When was the last time you read the  disclosure document that comes with the prescribed medicines you picked up at the pharmacy? Don’t you just do what your medical doctor tells you to do?  The doctor’s name is followed by the initials “M.D’ which stands for Medical Doctor, someone trained about medicines among other things. They should know. They did graduate from a medical school, didn’t they?

However, there is something for which I will hold the medical community accountable. Generally, the medical community acts as though death is a problem to fix. This unstated belief permeates our treatment programs particularly when a disease has progressed to the point where death is imminent. Our health care professionals go to great lengths and expense to keep their patients alive. In hospitals, death is “a bad outcome.”  Death is a problem to fix.

Death is a natural and inevitable part of the cycle of life. Right this moment, in each of our bodies there are cells being born, growing, and dying with new cells replacing the dying cells. We see the same cycle of birth, growth, death, and renewal in nature as we move through the seasons. Yet, we continue to treat death as an anomaly, something to avoid – avoid talking about, avoid facing  truthfully, and ultimately to avoid happening to us.

Holding the belief that death is a problem to fix undermines our medical system. Treating death as problem causes us to spend a disproportionate amount of time and resources to extending life, regardless whether it is preserving quality of life.

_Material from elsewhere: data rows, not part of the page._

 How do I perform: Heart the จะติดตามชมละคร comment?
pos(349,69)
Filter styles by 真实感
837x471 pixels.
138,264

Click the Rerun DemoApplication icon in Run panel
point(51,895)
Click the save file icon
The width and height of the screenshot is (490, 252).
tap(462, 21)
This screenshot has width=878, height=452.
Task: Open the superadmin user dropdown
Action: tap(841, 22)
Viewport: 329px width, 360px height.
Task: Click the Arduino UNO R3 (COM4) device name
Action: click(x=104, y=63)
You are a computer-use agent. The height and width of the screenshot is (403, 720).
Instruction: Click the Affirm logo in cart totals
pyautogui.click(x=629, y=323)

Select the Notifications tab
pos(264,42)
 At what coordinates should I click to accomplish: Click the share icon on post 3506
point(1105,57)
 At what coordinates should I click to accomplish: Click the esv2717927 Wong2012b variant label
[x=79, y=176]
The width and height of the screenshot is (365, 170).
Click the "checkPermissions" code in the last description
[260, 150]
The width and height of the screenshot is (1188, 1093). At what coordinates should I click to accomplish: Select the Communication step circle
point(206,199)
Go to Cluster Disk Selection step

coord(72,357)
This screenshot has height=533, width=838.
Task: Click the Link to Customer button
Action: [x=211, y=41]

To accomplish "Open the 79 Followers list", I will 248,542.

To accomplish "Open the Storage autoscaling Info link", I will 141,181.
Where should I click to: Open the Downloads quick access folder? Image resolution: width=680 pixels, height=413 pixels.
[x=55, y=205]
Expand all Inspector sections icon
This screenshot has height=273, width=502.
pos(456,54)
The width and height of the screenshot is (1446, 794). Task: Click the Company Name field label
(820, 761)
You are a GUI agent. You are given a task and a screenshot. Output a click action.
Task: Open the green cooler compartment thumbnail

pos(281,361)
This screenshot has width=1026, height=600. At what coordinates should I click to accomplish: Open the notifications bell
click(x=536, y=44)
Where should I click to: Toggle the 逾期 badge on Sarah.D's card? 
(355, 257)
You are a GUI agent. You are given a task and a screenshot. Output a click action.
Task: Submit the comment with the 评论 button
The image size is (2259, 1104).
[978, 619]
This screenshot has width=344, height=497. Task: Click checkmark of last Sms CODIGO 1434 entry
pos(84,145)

The belief that death is a problem to fix leads to a related belief – that patients are problems to fix. The person becomes a patient identified by a disease. You are no longer a person that has a disease. You take on the identity of the disease. You are a diabetic, an obese person, a cancer patient, an alcoholic, a manic depressive.

The wise teach that what we focus on expands.

With our disease care system, we focus on the symptoms of disease. That’s is what is expanding – the treatment of the symptoms of diseases at an ever-rising cost. Treating symptoms provides a recurring revenue stream. Teaching how to maintain health to reduce the incidence and duration of disease is not as lucrative.

In a wellness or true health care system, the doctor and patient are working together to maintain health. The patient doesn’t wait for a symptom to show up before going to the see their partner in healing, the doctor. The patient is regularly visiting with the doctor to maintain wellness and to detect whether conditions exist which will lead to diseases. A wellness system teaches how to create an environment of health, not an environment of disease avoidance. It teaches steps to take to improve the body’s defense mechanisms, the immune system, to eliminate the diseased cells before they have a chance to overwhelm the body as is typical with the various forms of cancer.

The shift in the paradigm of a health care system from treating symptoms of disease to enabling wellness and healing not only leads to better patient outcomes but is also more economical. What is more cost effective in the long run: paying extra for eating organic food, buying supplements to provide nutrients that our foods can no longer supply, spending time to learn how to maximize the effectiveness of our immune system or 4 to 7 courses of chemotherapy at an average cost of $10,000 per treatment to treat a cancer? The adage “an ounce of prevention is worth more than a pound of cure” surely applies.

While we wait to see what happens to The Patient Protection and Affordable Care Act, I would recommend taking responsibility for your health care. Learn how to develop the healing capability of your body and mind. Take small steps in the direction of wellness each day rather than waiting for a symptom to manifest that is so painful you finally decide to go see your doctor. By the time you experience pain symptoms, as much as 40% of an organ’s functionality has already been lost.

The choice is up to you. Do you want to maintain the Disease Care System or do you want to participate in a Health and Wellness Care System? The choice is yours.